I don't understand that code very well. Why does it think that the right
pathkeys of "test1.id = test2.id" and "test1.id = test1.id+test2.id" are
equal?

Checking for overlapping left and right relation sets in
join_clause_is_redundant seems to fix the problem, though I'm not sure
if there's some other cases that that doesn't catch.

--
Heikki Linnakangas
EnterpriseDB http://www.enterprisedb.com

Attachment Content-Type Size
fix-3493.patch text/x-diff 2.1 KB

From: Tom Lane <tgl(at)sss(dot)pgh(dot)pa(dot)us>
To: Heikki Linnakangas <heikki(at)enterprisedb(dot)com>
Cc: Sergey Burladyan <eshkinkot(at)gmail(dot)com>, pgsql-bugs(at)postgresql(dot)org
Subject: Re: BUG #3494: may be Query Error: subplan does not executed
Date: 2007-07-31 14:17:21
Message-ID: 18557.1185891441@sss.pgh.pa.us
Views: Raw Message | Whole Thread | Download mbox | Resend email
Lists: pgsql-bugs

Heikki Linnakangas <heikki(at)enterprisedb(dot)com> writes:
> I don't understand that code very well. Why does it think that the right
> pathkeys of "test1.id = test2.id" and "test1.id = test1.id+test2.id" are
> equal?

They *will* be equal ... after the join (if correctly implemented :-().
The problem is the code is missing the possibility that one side or the
other can't have been checked yet because it involves variables from
both sides of the current join. The case it is thinking about is like

where a.x1 = b.y1 and a.x1 = b.z1

In this case the x1 = z1 condition need not be checked at the join
because the implied equality b.y1 = b.z1 will have been enforced at the
scan of b. In general the rule is that all conditions involving a set
of mutually equated expressions should be checked as early as possible,
which usually means that only one test is needed at a join point. But
there's no way to constrain test1.id+test2.id at any earlier point than
the join, so that clause isn't redundant.

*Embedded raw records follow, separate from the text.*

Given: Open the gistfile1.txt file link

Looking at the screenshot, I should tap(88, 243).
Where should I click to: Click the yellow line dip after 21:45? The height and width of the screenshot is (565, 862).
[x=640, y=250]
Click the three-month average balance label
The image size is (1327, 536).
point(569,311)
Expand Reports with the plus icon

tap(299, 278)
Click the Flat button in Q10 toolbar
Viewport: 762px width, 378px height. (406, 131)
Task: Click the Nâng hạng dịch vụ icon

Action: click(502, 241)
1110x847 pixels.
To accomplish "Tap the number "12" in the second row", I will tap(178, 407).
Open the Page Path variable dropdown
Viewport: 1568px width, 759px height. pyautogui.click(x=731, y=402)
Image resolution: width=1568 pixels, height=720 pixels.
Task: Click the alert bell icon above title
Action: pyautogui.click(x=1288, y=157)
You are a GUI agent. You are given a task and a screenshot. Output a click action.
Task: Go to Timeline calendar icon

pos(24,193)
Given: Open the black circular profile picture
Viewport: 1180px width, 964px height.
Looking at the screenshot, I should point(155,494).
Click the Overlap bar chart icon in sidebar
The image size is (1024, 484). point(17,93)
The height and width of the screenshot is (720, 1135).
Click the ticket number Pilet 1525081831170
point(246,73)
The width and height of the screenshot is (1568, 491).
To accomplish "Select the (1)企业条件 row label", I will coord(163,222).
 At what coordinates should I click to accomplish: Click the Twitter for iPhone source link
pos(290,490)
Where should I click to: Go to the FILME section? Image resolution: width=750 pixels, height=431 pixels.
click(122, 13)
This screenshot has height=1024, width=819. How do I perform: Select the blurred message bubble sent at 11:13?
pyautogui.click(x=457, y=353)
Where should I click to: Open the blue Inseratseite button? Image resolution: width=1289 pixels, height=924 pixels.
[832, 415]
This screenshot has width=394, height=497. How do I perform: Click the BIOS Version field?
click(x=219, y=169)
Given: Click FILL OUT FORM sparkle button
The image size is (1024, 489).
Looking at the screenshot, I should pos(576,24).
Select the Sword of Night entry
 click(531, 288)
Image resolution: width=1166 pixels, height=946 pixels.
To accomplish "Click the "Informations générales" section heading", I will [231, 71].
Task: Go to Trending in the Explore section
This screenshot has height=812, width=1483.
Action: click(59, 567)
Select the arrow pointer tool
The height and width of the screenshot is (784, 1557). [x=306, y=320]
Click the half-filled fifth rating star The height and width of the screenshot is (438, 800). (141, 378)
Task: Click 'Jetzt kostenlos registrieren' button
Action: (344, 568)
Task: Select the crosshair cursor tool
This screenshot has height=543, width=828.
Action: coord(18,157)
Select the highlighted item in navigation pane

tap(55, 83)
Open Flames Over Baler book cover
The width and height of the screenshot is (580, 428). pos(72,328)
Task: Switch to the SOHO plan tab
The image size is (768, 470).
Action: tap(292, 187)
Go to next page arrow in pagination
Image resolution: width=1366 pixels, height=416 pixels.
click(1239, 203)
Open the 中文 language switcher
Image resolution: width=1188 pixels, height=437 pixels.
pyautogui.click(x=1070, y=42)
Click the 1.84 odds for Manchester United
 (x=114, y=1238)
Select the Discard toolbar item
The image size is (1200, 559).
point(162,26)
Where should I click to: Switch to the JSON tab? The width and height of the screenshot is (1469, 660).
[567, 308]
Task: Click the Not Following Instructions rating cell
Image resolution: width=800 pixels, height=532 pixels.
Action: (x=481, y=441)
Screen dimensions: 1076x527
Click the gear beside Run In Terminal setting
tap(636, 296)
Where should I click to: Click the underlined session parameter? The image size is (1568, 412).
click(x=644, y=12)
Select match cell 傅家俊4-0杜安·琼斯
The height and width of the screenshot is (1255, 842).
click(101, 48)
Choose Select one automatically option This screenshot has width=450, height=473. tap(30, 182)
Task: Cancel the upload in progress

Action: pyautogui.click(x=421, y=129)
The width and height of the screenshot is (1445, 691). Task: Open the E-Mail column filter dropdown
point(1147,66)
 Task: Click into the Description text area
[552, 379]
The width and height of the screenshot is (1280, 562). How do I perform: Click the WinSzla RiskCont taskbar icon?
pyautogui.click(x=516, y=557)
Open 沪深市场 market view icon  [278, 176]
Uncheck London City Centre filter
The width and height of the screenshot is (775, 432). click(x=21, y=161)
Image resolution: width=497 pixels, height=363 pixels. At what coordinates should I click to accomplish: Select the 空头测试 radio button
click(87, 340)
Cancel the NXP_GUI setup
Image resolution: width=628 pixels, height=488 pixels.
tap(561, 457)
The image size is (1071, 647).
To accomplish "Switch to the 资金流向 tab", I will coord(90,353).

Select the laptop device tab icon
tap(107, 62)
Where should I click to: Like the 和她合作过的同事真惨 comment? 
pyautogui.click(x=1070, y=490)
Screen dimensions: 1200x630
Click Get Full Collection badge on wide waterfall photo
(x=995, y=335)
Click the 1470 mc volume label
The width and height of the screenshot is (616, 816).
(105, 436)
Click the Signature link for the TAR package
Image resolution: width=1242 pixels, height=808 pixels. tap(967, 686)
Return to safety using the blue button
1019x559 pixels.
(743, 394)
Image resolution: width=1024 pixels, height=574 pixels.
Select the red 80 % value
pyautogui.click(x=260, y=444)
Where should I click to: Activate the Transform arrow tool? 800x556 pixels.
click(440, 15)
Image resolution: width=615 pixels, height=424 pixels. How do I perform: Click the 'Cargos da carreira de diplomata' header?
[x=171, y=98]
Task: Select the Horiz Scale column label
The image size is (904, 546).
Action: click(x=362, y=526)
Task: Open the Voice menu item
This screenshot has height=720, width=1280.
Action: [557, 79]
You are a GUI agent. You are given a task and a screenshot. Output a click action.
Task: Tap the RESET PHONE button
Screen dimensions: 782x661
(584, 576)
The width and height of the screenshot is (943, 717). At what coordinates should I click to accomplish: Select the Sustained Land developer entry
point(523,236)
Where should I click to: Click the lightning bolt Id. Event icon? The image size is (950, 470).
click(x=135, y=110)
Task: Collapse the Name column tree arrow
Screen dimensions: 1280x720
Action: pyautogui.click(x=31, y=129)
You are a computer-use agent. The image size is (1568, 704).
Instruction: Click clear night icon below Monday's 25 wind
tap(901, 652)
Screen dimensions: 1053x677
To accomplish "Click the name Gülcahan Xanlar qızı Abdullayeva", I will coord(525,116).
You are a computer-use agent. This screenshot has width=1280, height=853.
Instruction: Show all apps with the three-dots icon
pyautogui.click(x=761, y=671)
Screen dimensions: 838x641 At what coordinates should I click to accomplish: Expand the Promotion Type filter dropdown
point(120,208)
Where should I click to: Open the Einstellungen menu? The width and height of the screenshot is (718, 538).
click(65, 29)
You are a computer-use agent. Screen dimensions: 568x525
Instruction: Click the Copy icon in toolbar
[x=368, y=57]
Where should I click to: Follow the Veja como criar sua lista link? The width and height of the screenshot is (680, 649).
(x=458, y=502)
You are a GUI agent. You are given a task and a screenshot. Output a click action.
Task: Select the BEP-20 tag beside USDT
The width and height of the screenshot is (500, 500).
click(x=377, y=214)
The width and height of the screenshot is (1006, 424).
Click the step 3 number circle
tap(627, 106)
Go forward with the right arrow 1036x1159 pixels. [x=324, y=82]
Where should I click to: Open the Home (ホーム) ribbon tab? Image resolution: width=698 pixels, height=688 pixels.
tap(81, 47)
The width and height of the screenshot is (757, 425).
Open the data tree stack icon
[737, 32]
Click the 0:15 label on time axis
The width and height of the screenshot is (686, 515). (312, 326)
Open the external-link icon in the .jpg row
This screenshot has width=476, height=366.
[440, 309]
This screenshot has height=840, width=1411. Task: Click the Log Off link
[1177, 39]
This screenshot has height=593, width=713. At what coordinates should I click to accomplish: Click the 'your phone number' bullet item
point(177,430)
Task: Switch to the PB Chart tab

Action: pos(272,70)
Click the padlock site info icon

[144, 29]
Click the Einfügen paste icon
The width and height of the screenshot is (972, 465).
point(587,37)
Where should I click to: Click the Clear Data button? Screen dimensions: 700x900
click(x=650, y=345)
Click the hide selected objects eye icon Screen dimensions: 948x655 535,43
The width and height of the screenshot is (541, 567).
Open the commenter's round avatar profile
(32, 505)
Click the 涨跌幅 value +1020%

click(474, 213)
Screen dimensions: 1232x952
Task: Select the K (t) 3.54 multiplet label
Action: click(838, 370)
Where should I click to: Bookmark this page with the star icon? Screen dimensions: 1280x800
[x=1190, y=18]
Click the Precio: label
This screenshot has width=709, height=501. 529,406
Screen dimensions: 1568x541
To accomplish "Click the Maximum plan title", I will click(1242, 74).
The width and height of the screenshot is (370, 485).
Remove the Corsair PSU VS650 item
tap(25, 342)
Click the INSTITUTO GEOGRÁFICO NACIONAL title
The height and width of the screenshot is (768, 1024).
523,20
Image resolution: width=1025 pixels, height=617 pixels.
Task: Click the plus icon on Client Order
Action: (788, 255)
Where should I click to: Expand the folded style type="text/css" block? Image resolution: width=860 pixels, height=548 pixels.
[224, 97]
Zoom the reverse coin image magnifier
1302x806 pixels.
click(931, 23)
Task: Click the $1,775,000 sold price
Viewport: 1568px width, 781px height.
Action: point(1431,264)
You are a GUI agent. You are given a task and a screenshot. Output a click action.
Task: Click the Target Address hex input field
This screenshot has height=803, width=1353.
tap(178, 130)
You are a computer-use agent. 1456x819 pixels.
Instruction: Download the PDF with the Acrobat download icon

I believe HEAD gets this right, because it's explicitly recognizing
"newly computable" members of an equivalence class:

* First, scan the EC to identify member values that are computable
* at the outer rel, at the inner rel, or at this relation but not in
* either input rel. The outer-rel members should already be enforced
* equal, likewise for the inner-rel members. We'll need to create
* clauses to enforce that any newly computable members are all equal
* to each other as well as to at least one input member, plus enforce
* at least one outer-rel member equal to at least one inner-rel member.

However the old ad-hoc code didn't have this much structure ...

> Checking for overlapping left and right relation sets in
> join_clause_is_redundant seems to fix the problem, though I'm not sure
> if there's some other cases that that doesn't catch.

No, that doesn't work (at least not in cases involving more than 2
rels). What we have to look for is left or right relids that overlap
both sides of the proposed join, which is a bit of a nuisance because
this subroutine isn't told exactly what the proposed join is. We'll
have to pass down the left/right join relids from a level or two higher.

regards, tom lane


From: Tom Lane <tgl(at)sss(dot)pgh(dot)pa(dot)us>
To: "Sergey Burladyan" <eshkinkot(at)gmail(dot)com>
Cc: pgsql-bugs(at)postgresql(dot)org
Subject: Re: BUG #3494: may be Query Error: subplan does not executed
Date: 2007-07-31 19:55:31
Message-ID: 5846.1185911731@sss.pgh.pa.us
Views: Raw Message | Whole Thread | Download mbox | Resend email
Lists: pgsql-bugs

"Sergey Burladyan" <eshkinkot(at)gmail(dot)com> writes:
> Description: may be Query Error: subplan does not executed

I've applied a patch for this; it'll be in the next set of releases.

regards, tom lane